Base case. Device delivers roughly what the order book implies. The 2025-2026 recovery is real and continues through the current 8.6G order wave, with Q1 2026's strength carrying for several more quarters as BOE and Samsung Display lines ramp. But the business stays lumpy and concentrated: a couple of huge quarters, a couple of soft ones, revenue best read year-over-year. Device holds its Samsung Display mask-cleaning incumbency and its Samsung EUV FOUP slot, splits the 8.6G FMM opportunity with KC Tech/STI rather than owning it outright, and keeps semiconductor as a smaller second leg. Dividends keep rising with earnings; the 2026 share issuance dilutes per-share figures somewhat. A solid up-cycle for a cyclical equipment vendor - neither a re-rating story nor a disappointment.

Bear case. The 8.6G order wave proves to be a pull-forward, not a plateau. Once the BOE Chengdu and Samsung Display lines are equipped, new orders thin out, and - as in 2021-2023 after the 2020 peak - revenue falls hard. Worse, Device loses the 8.6G FMM bake-offs to KC Tech and STI, so it does not even capture full share of the wave it depended on, while Chinese panel customers, squeezed financially, defer the second-phase capex. On the semiconductor side ISTE takes the SK Hynix FOUP business and Device's diversification stalls at "Samsung-only." The 2026 capital raise then looks ill-timed: more shares outstanding against shrinking earnings, with the solar-power detour absorbing cash and attention. The founder's conviction buy cushions sentiment but cannot offset a capex cycle that has rolled over. Device reverts to what it was from 2021-2024 - a thin-margin, single-customer-dependent cleaner waiting for the next order.


A few honest limitations on this report: Device holds no public earnings calls, so Sections 7 and 9 use dated statutory filings and contract disclosures in place of concall transcripts (disclosed at the top). Segment revenue mix is indicative from historical commentary (display ~70-80%), not an audited split.

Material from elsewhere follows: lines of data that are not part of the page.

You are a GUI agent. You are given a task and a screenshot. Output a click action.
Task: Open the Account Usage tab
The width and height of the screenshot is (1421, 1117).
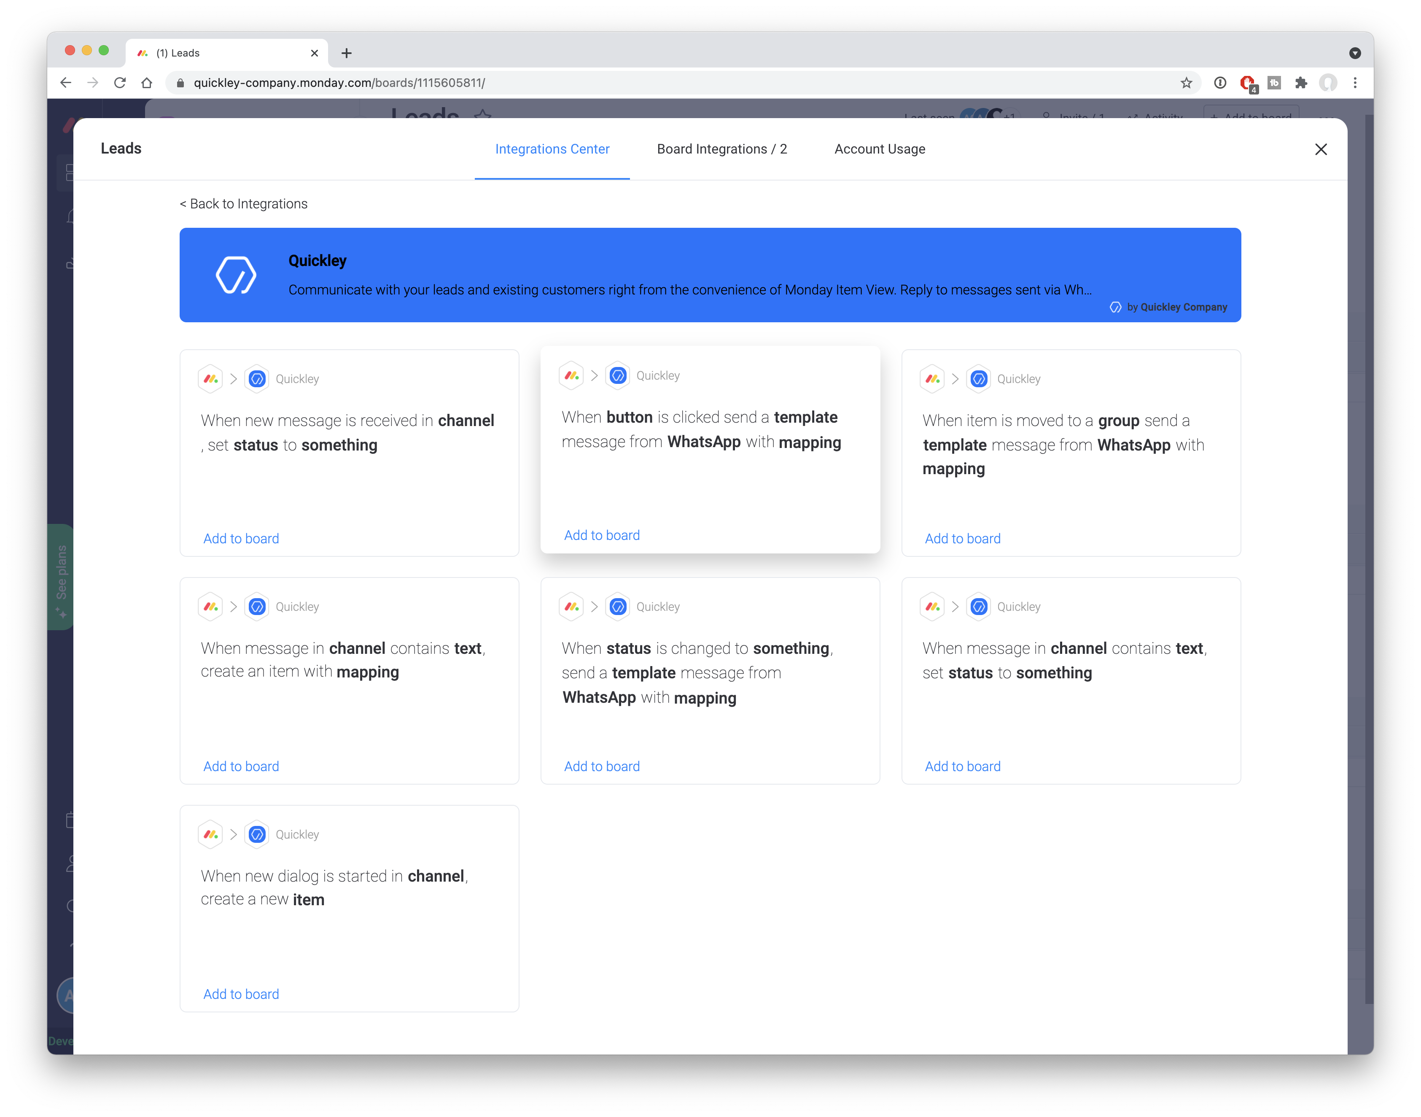pos(879,149)
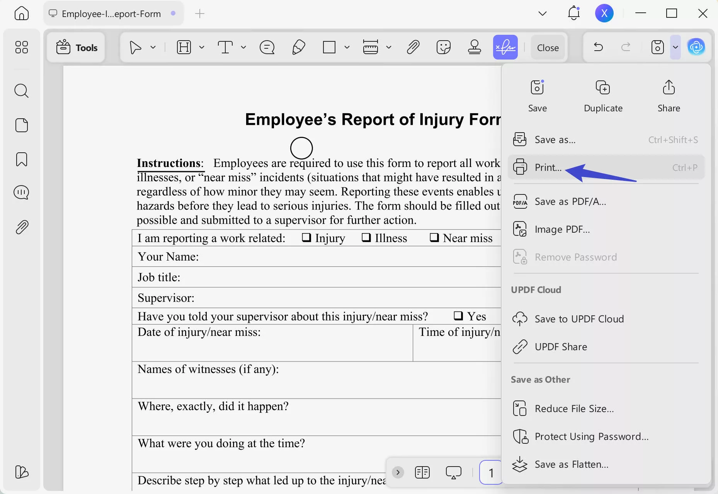Image resolution: width=718 pixels, height=494 pixels.
Task: Select Print from the menu
Action: (x=548, y=167)
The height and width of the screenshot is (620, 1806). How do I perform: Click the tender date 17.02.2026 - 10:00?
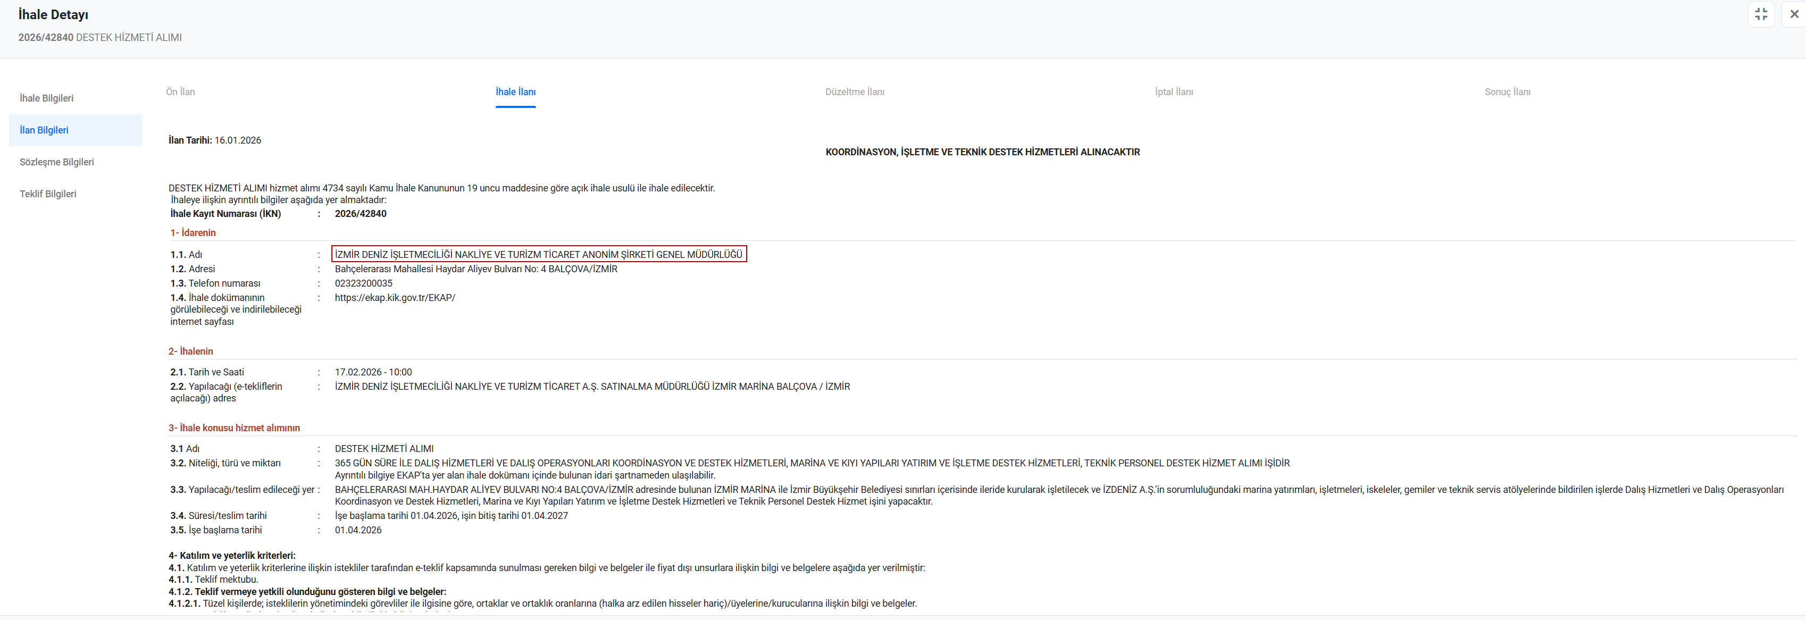click(373, 372)
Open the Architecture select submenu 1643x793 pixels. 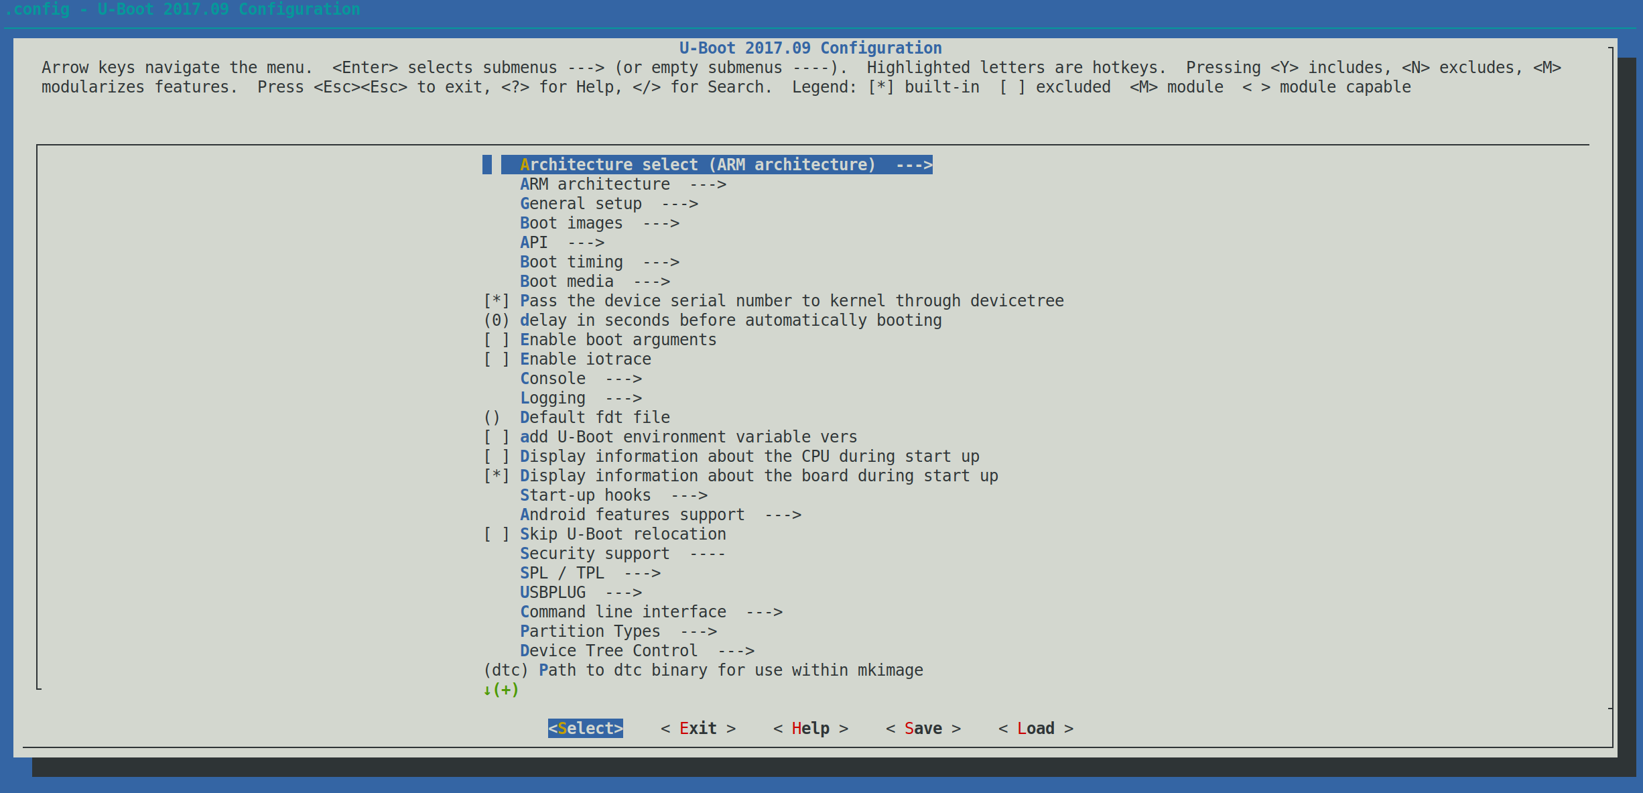[697, 164]
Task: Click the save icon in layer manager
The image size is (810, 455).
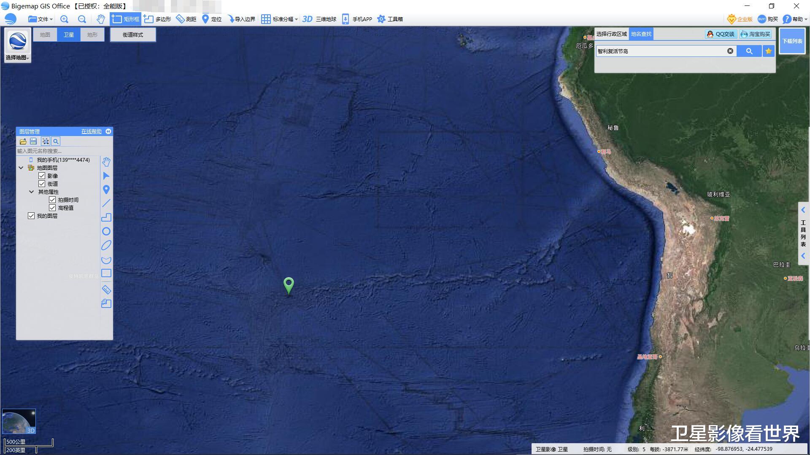Action: (33, 142)
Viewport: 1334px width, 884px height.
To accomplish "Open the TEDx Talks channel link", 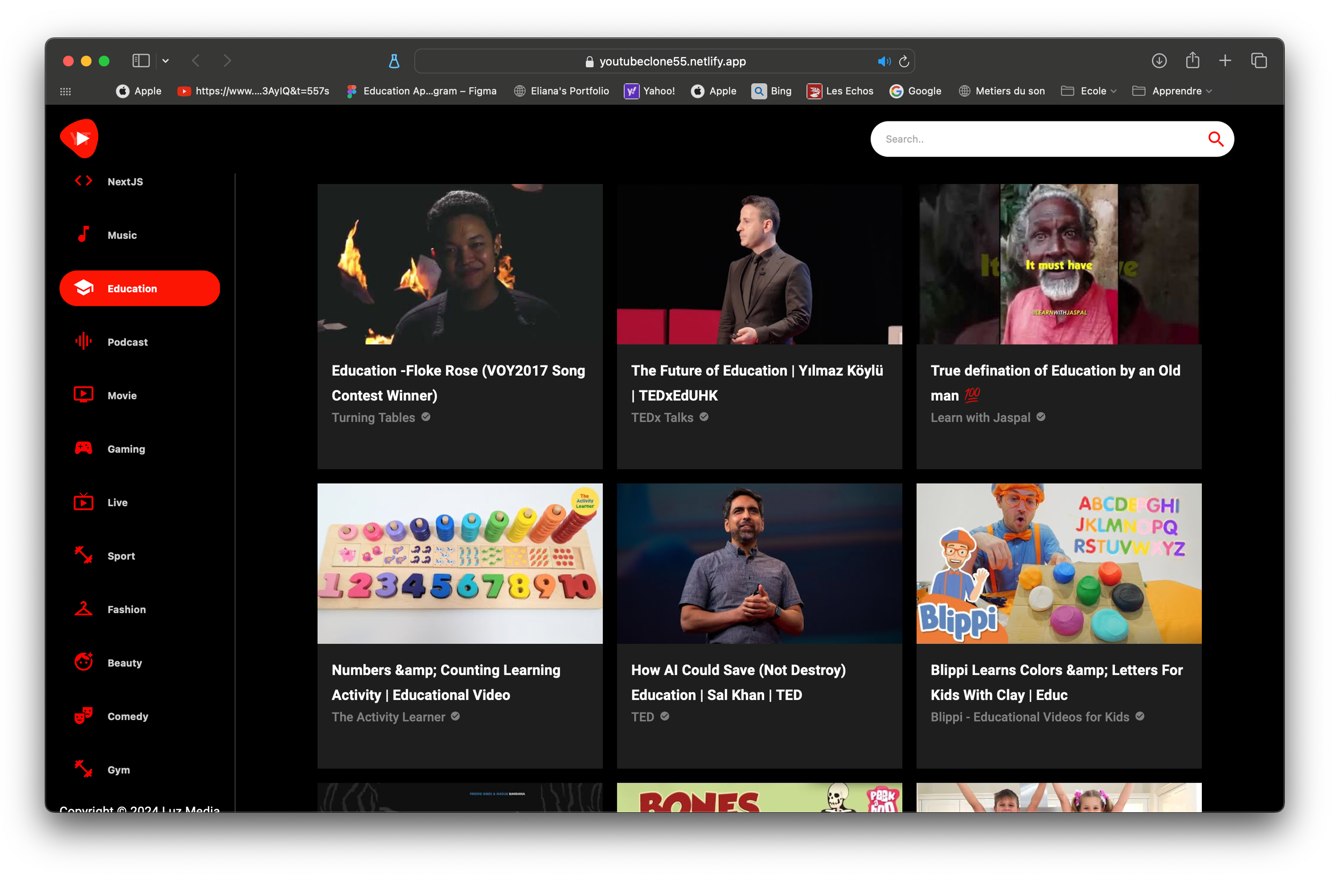I will coord(662,417).
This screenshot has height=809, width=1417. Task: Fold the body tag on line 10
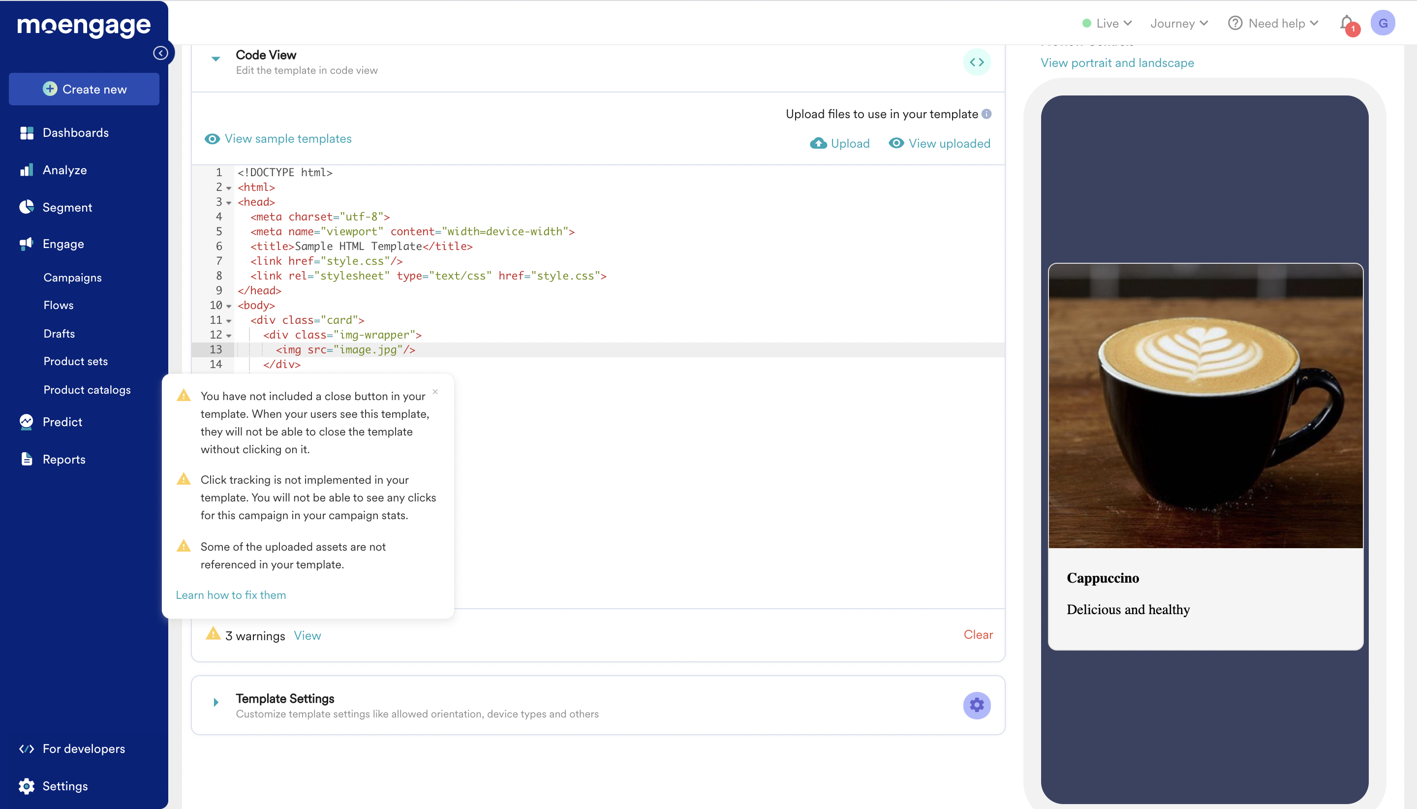(229, 306)
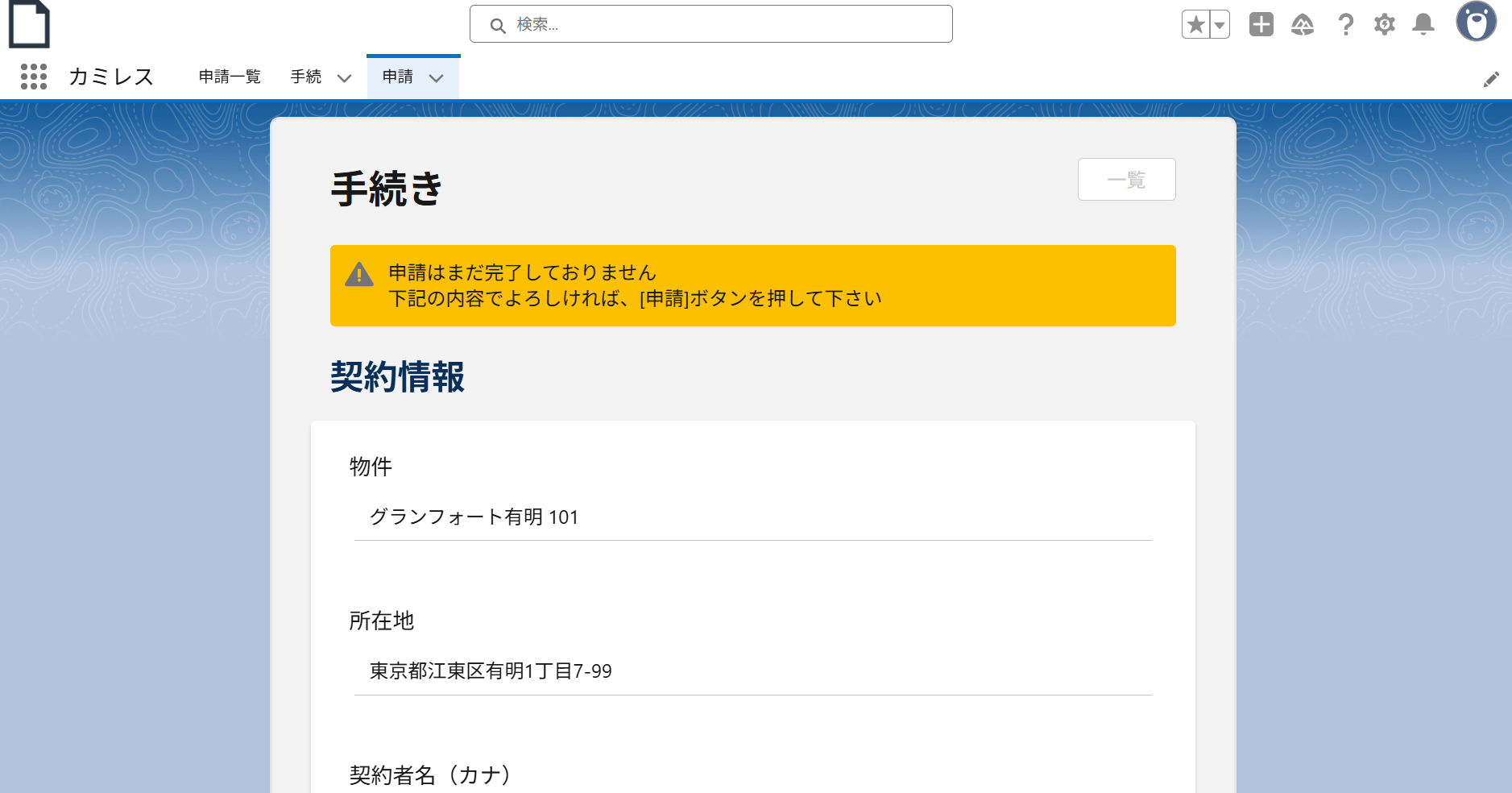
Task: Open the global actions plus icon
Action: [1261, 23]
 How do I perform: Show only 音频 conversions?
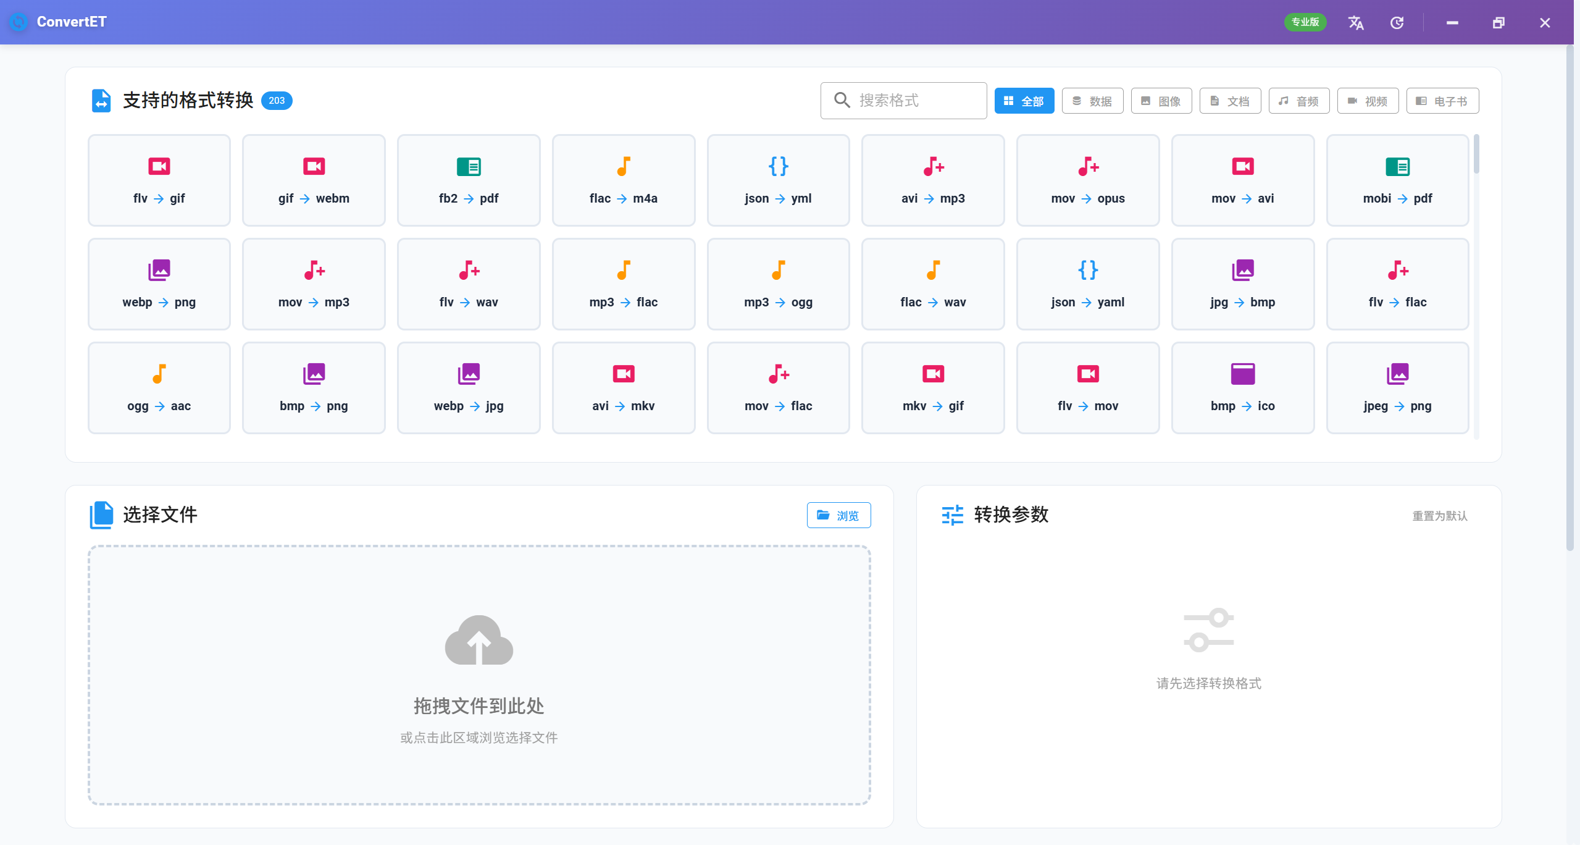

Competitor market caps in Section 5 are rough mid-2026 peer-size references. The 2026 third-party allotment's exact subscriber list was not fully confirmable from public sources, though the founder/management cluster buy at ₩23,950 strongly implies management subscription.

Sources: The Bell FY2025 review, THE ELEC - Samsung EUV FOUP supply, Korean Wikipedia - Device ENG, OLED-Info - Device Eng, Company Guide snapshot, THE ELEC - 8.6G OLED race, DigitalToday - OClen merger, Edaily - treasury share disposal, DigitalToday - bonus issue, Hankyung - Samsung wafer-cleaning order, MoatMap KR insider feed (DART, to 2026-06-12).